Work instructions » Please restate word for word the lines from the top of the entries through the line that contains "This screenshot has height=884, width=1232.", and do not include any pictures.

Pixel coordinate grounding data:

-.-.-

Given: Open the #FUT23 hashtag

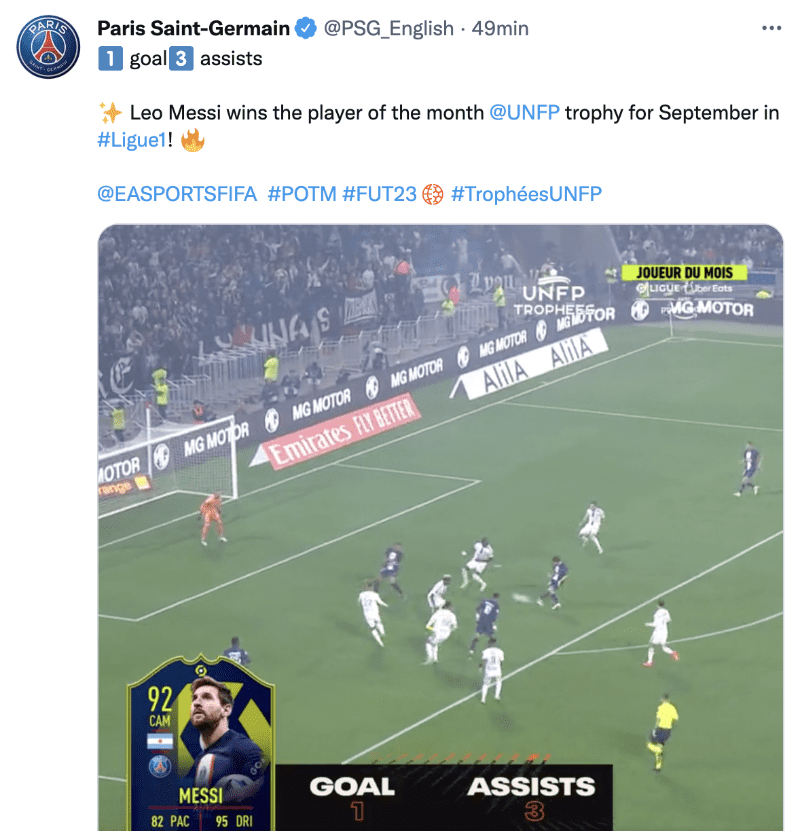Looking at the screenshot, I should click(379, 194).
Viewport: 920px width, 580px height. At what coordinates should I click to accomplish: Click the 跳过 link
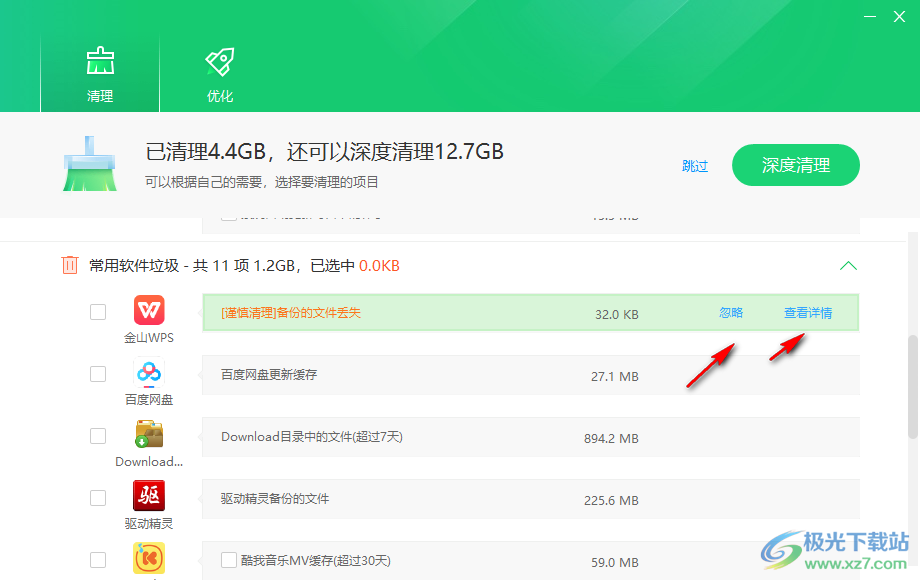point(695,166)
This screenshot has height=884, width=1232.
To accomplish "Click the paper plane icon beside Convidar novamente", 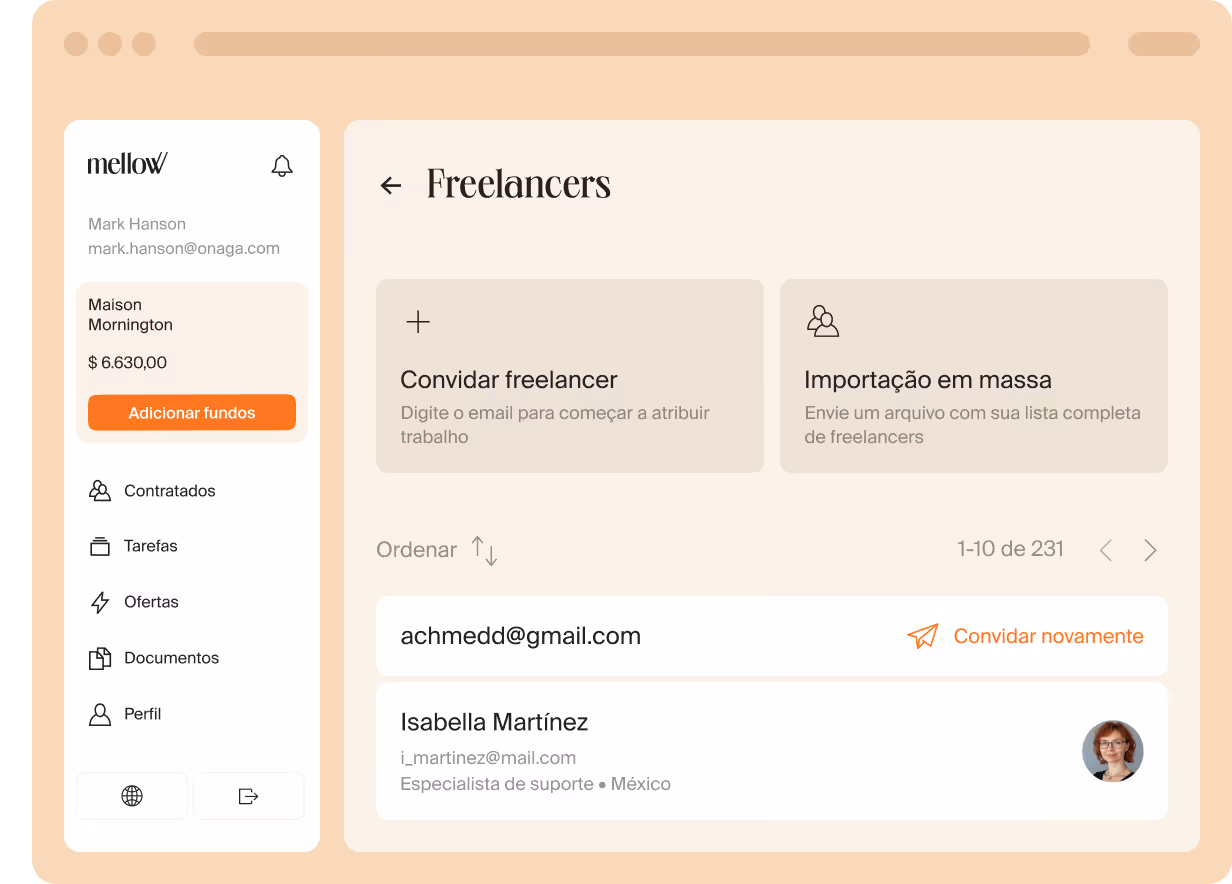I will [x=923, y=636].
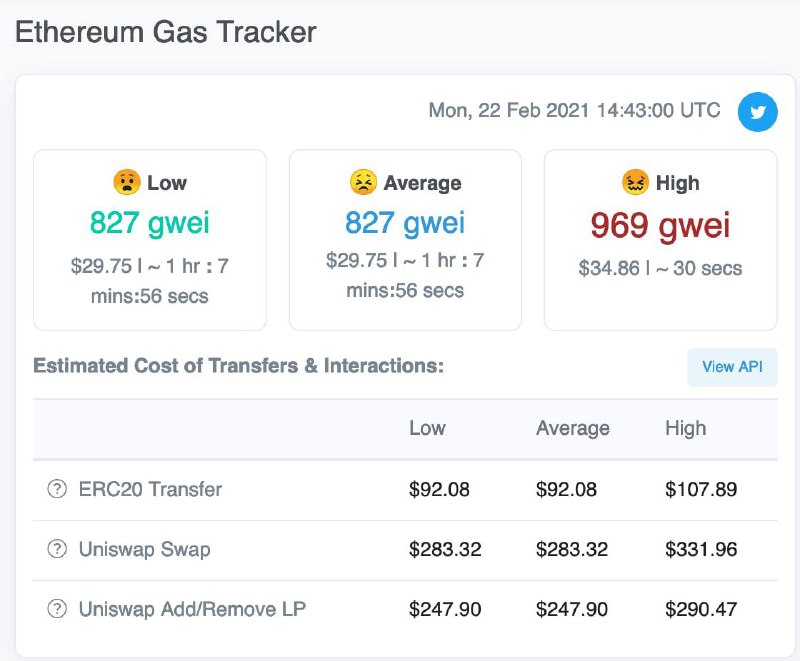Open Uniswap Add/Remove LP help icon

pyautogui.click(x=57, y=608)
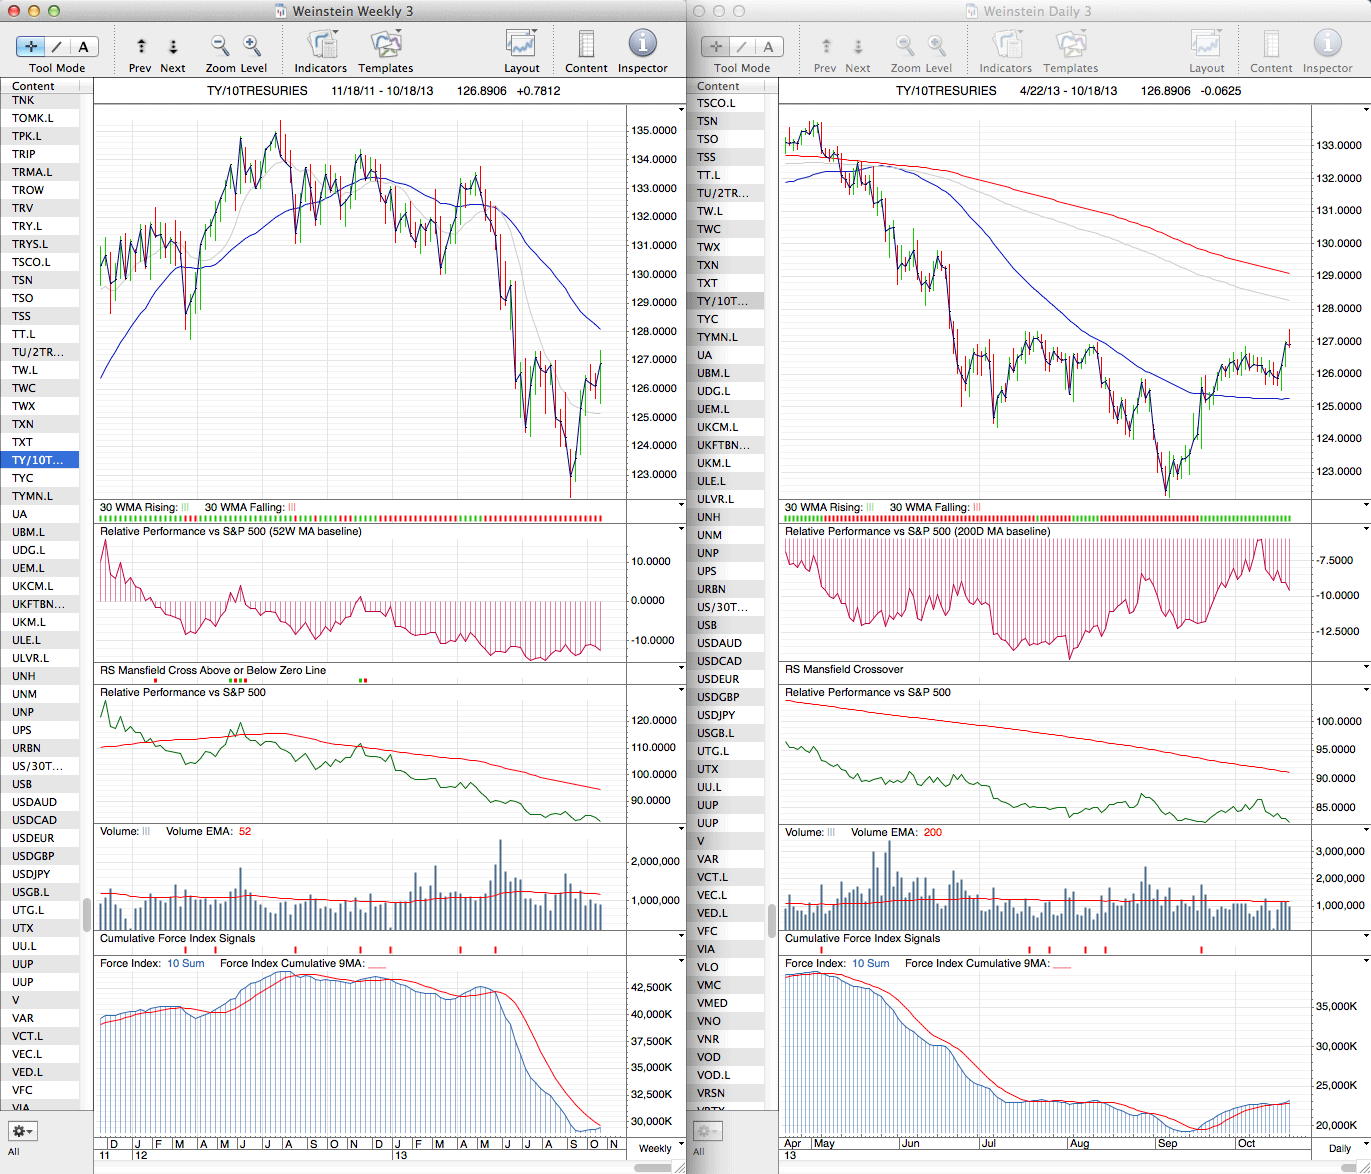Select USDJPY in the weekly symbol list

point(33,874)
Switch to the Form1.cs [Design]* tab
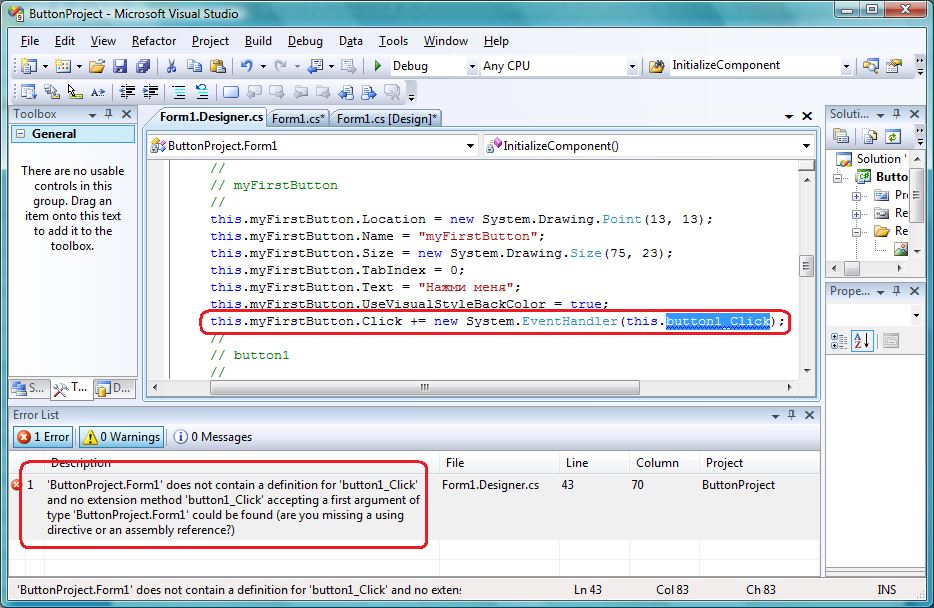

-.-.-

Task response »
Given: Open the #FUT23 hashtag

Looking at the screenshot, I should click(379, 194).
Viewport: 920px width, 580px height. At what coordinates should I click to accomplish: Click the 跳过 link
point(695,166)
This screenshot has height=884, width=1232.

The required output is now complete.